Au fond, en observant l’espace parisien, on se dit que l’identité française est à son image, à savoir constituée d’intégrations successives. Il existe une multiplicité de façons d’être français aujourd’hui. Reste à savoir comment on place le trait-d union. Manière française d’être breton, tunisien ou chinois, ou manière bretonne, tunisienne ou chinoise d’être français ? L’urbanité est elle plus facile à définir. Pour afficher une identité urbaine, il suffit d’habiter la ville. Voilà qui fait au moins un point commun à tous les Parisiens.

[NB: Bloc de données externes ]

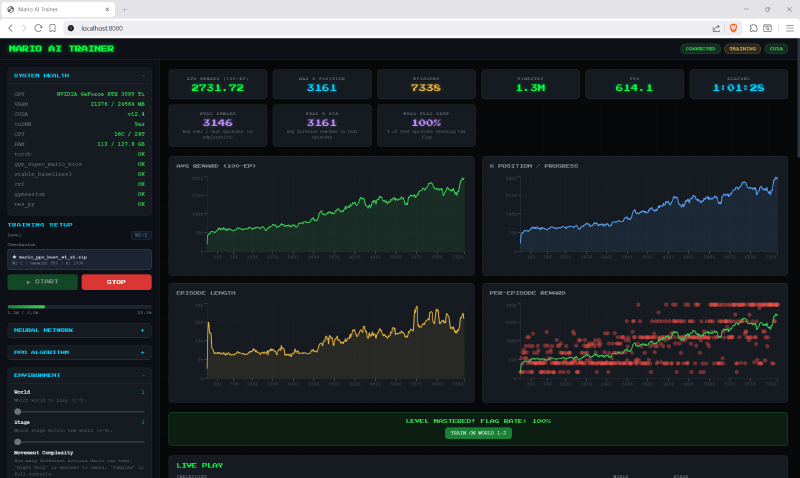Collapse the System Health panel
The image size is (800, 478).
tap(143, 75)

Cité-Monde utopique à Paris
Avant de clore ces escapades parisiennes, je vous propose un voyage étonnant, un détour par une Cité-Monde utopique offrant un tour du monde patrimonial. Direction la Cité Internationale Universitaire de Paris. Plus qu’un lieu, une utopie unique en son genre. La Cité Internationale, c’est le Monde accessible en RER B. Et pour atteindre le Monde, il faut se rendre à la frontière de Paris. Car la Cité-Monde, entourée par les fortifications du périphérique, se situe à la frontière.

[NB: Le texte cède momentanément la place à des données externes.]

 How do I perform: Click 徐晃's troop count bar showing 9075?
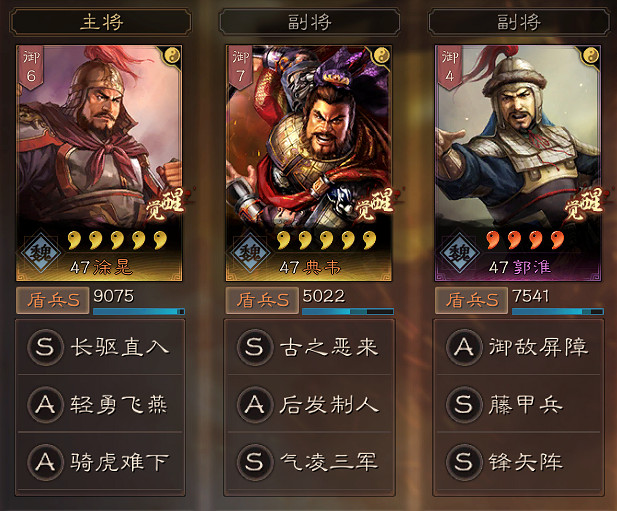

Projet humaniste et de paix, la Cité Internationale Universitaire fut créée en 1925, par la grande bourgeoisie libérale humaniste. Cette Cité avait pour ambition non seulement de réunir en son sein des représentations de nations du monde entier, mais devait également offrir un accès aux moins riches. Au fil des ans, de nombreux pays adhérèrent au projet et les résidences étudiantes reprenant les codes de l’architecture et se parant à l’intérieur des attributs culturels des pays d’origine se mirent à émerger. Cet élan fut interrompu pendant la Deuxième Guerre Mondiale, période durant laquelle la Cité fut occupée par les nazis qui laissèrent derrière eux un lieu dévasté. Aujourd’hui la Cité Universitaire compte 12 000 résidents de 140 nationalités répartis dans 40 maisons-pays. Parmi ces résidents, on ne dénombre pas seulement des étudiants, mais aussi des chercheurs, parfois avec leur famille et des artistes en résidence.

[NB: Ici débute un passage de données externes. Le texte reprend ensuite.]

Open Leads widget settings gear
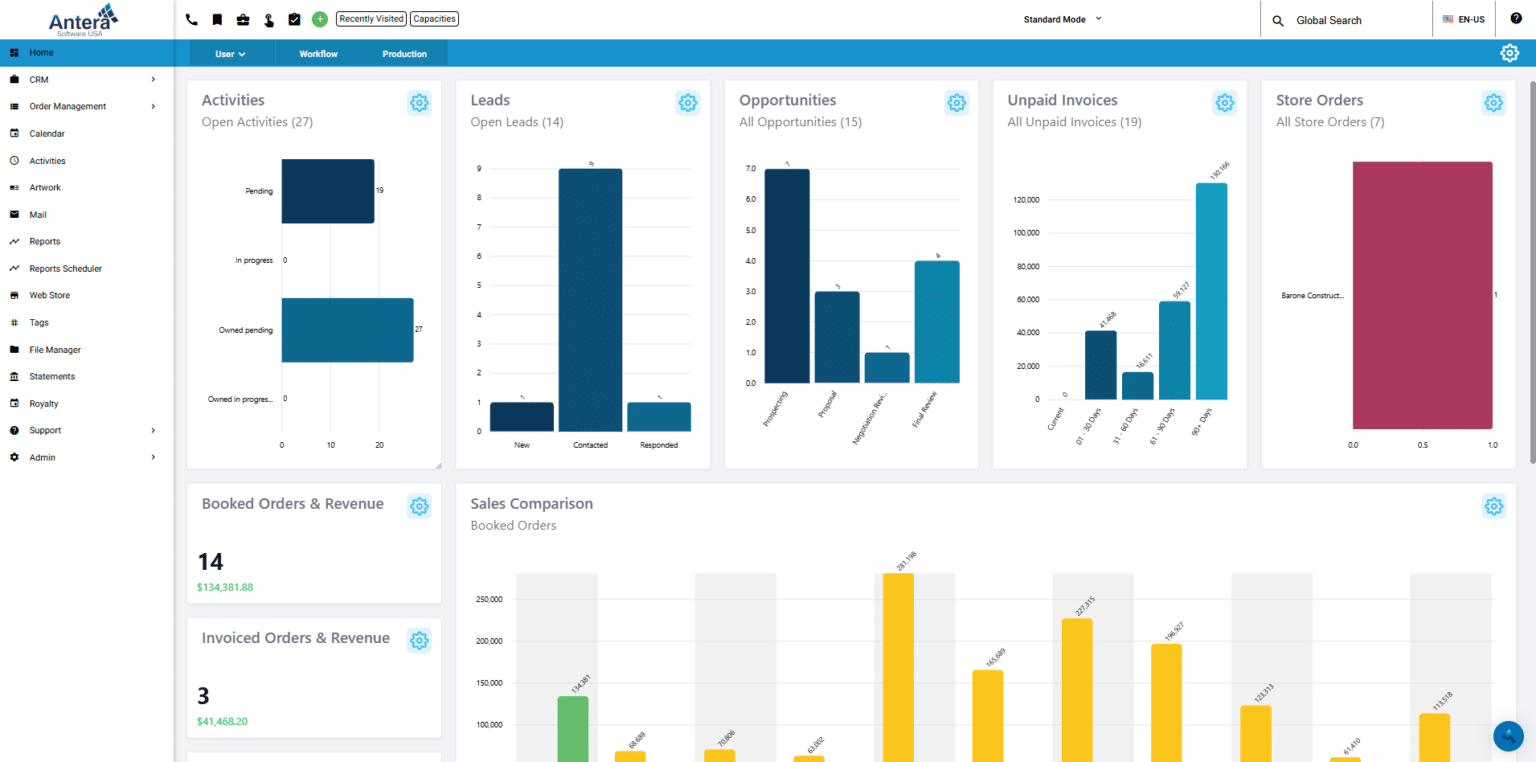This screenshot has height=762, width=1536. [687, 102]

Dans ce monde patrimonial sans frontières, autour du monumental bâtiment principal, la carte du monde est totalement revisitée. Il suffit de jeter un coup d’œil sur le plan pour se donner une idée. Ainsi, États-Unis, Belgique et Espagne se situent dans le même quartier ; la Suisse jouxte le Portugal, l’Inde ou le Brésil ; l’Argentine trône fièrement à côté du Canada, tandis que l’Asie du Sud Est, l’Arménie, Monaco et la Tunisie ont dérivé pour ne former plus qu’un seul continent.
Après avoir visité les allées d’un campus résonnant de multiples langues et battant au rythme des nombreux joggeurs, c’est au Centre Oblique, lieu dévolu à la présentation de la Cité, son histoire, ses buts, ses projets en cours ou sa philosophie que j’ai eu droit à une visite guidée. J’y ai appris notamment que chaque résidence faisait la promotion culturelle du pays ou de la région d’origine qu’elle représente, mais qu’à côté des appartenances spécifiques, on mettait dans cette Cité-là un soin tout particulier à privilégier le brassage des résidents. En outre, tous les pays n’étant pas représentés, chaque résidence doit attribuer 30% de ses logements à des étudiants d’autres nationalités. Le fonctionnement de chaque résidence est subventionné par son pays d’origine qui pour être présent doit souscrire à tous les principes et valeurs de la Cité U, comme par exemple la mixité ou la laïcité. La Cité U est aussi le reflet de l’état des relations internationales. Ainsi, l’Iran s’est détourné du projet lorsqu’il apprit que sa résidence logeait des dissidents au régime. Quant à l’ancienne résidence d’Indochine, elle abrite désormais les étudiants d’Asie du Sud. Aujourd’hui la Cité continue à s’agrandir, même si l’extension de son Monde se cogne sur une frontière, le périphérique. Trois projets de résidences sont actuellement en cours, à savoir Paris, l’Ile de France et la Corée du Sud. Cependant certains grands pays comme la Russie ou la Chine manquent encore à l’appel.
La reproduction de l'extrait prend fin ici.